• Exercise details:
Set down each entry below exactly as written, keeping the pictures out.

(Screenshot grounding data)
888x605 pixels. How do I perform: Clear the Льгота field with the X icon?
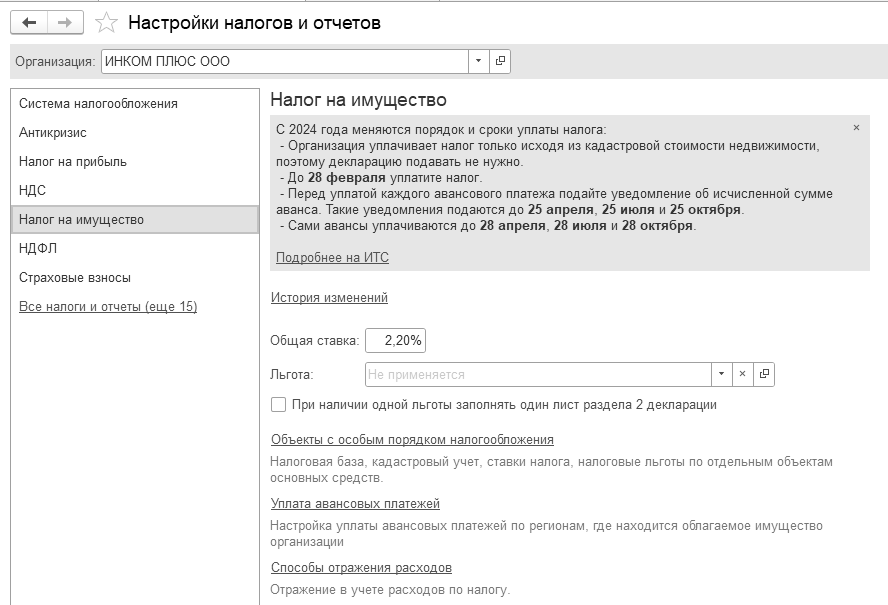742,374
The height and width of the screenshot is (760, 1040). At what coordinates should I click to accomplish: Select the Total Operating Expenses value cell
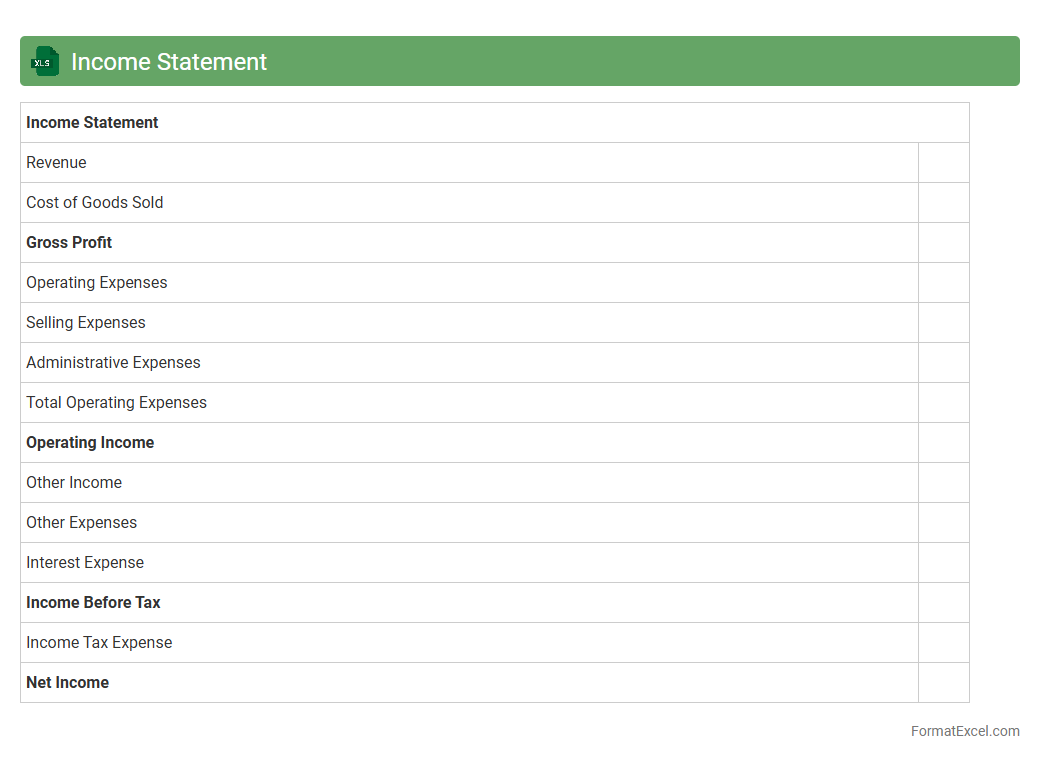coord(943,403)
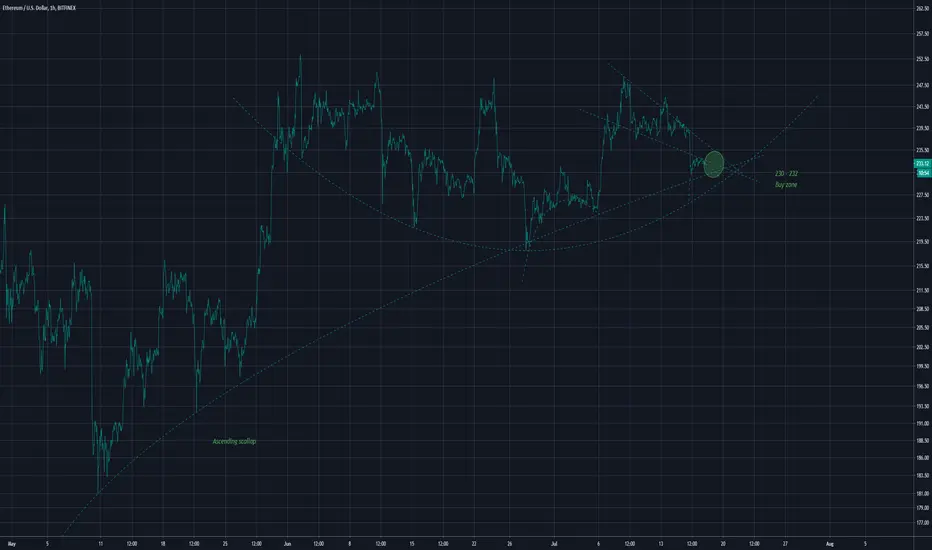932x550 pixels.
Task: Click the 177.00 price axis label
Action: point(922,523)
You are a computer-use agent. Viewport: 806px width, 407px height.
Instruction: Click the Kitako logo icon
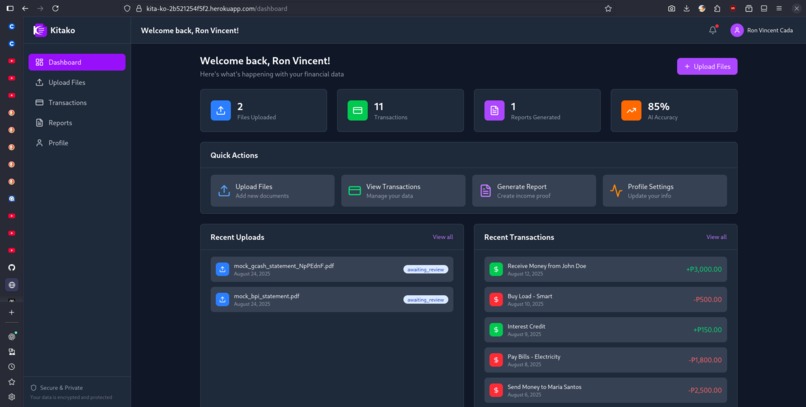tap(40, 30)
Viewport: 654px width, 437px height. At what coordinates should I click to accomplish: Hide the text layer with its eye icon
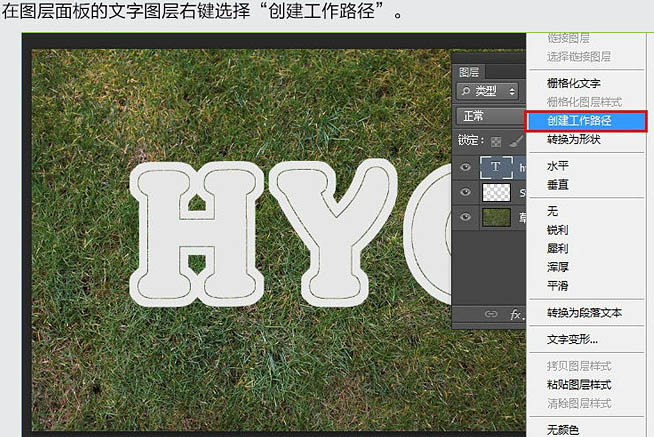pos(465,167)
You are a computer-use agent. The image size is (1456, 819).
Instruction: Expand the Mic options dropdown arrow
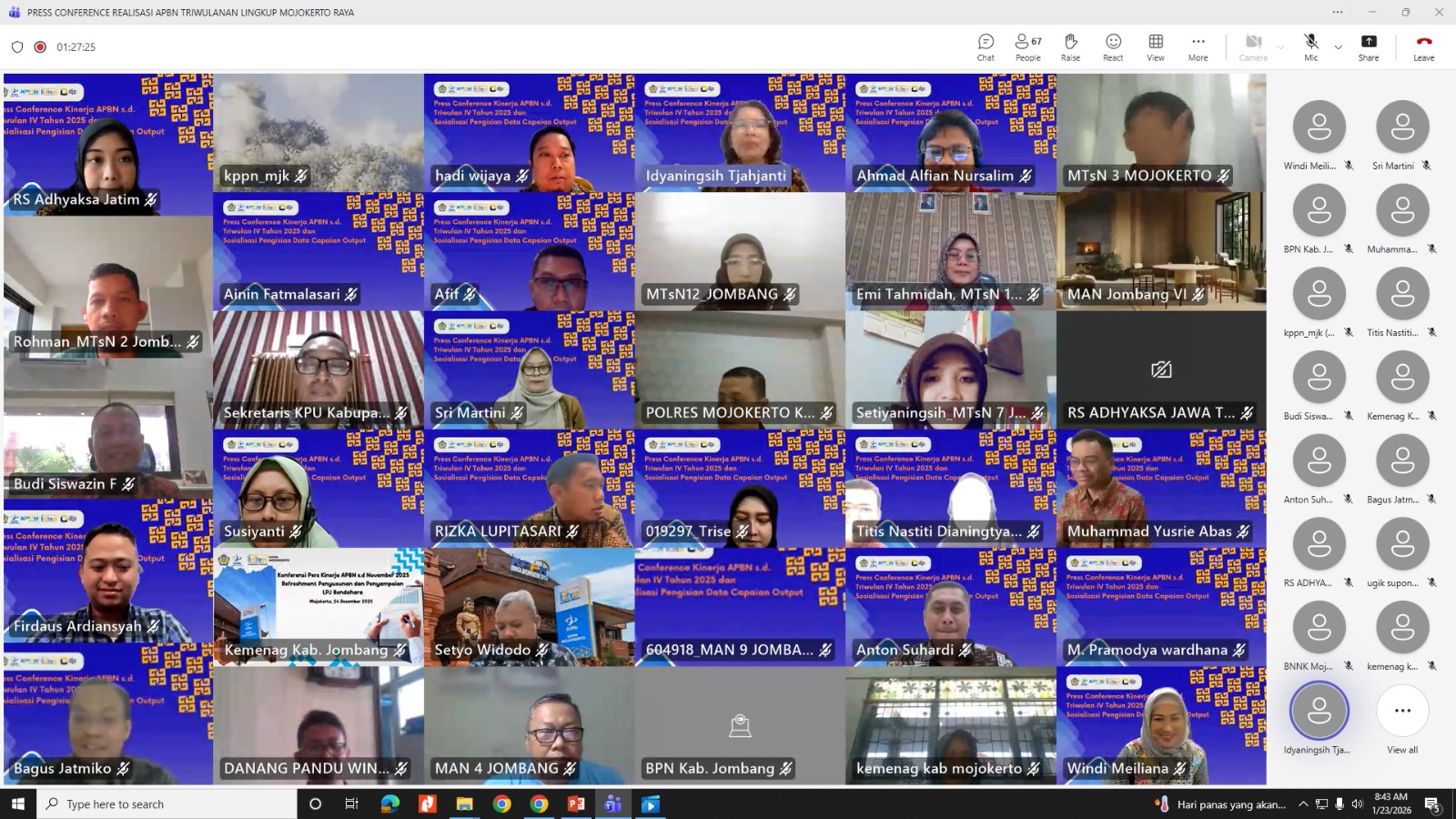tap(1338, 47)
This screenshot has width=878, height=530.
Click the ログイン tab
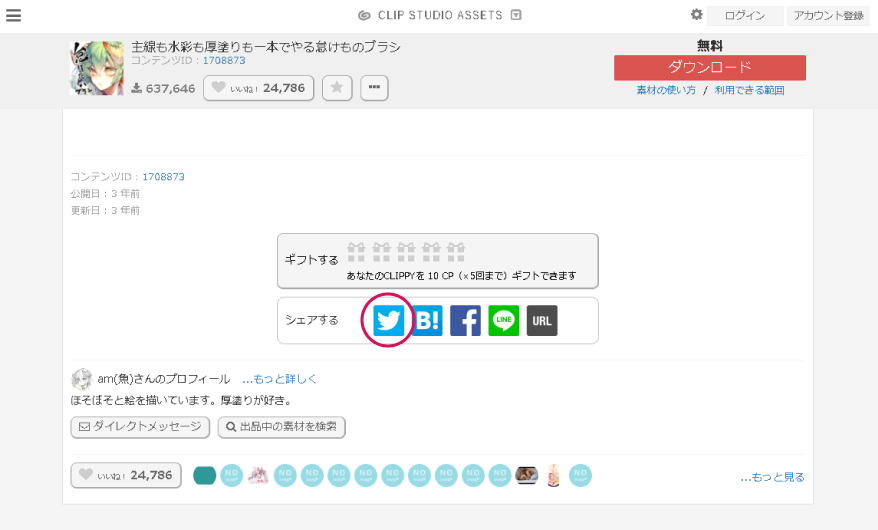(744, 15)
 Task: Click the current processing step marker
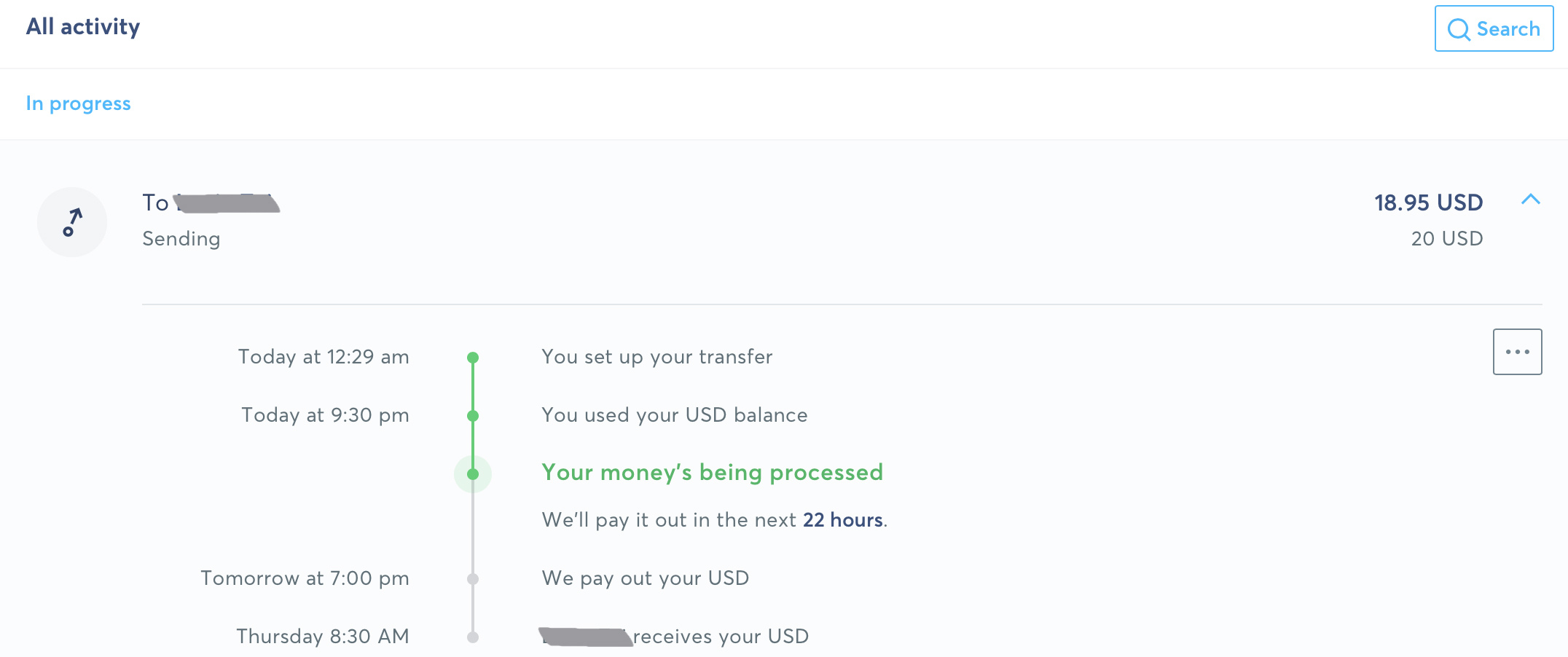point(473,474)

• Answer to this task:
888x605 pixels. How do I perform: Clear the Льгота field with the X icon?
742,374
The height and width of the screenshot is (760, 1040). At what coordinates should I click to accomplish: Select the Total Operating Expenses value cell
coord(943,403)
932x550 pixels.
Task: Click the 177.00 price axis label
Action: point(922,523)
You are a computer-use agent. Viewport: 806px width, 407px height.
Instruction: Click the Kitako logo icon
tap(40, 30)
Viewport: 654px width, 437px height. At what coordinates should I click to accomplish: Hide the text layer with its eye icon
pos(465,167)
You are a computer-use agent. The image size is (1456, 819).
Instruction: Expand the Mic options dropdown arrow
tap(1338, 47)
This screenshot has width=878, height=530.
Click the ログイン tab
(744, 15)
 Task: Click the current processing step marker
point(473,474)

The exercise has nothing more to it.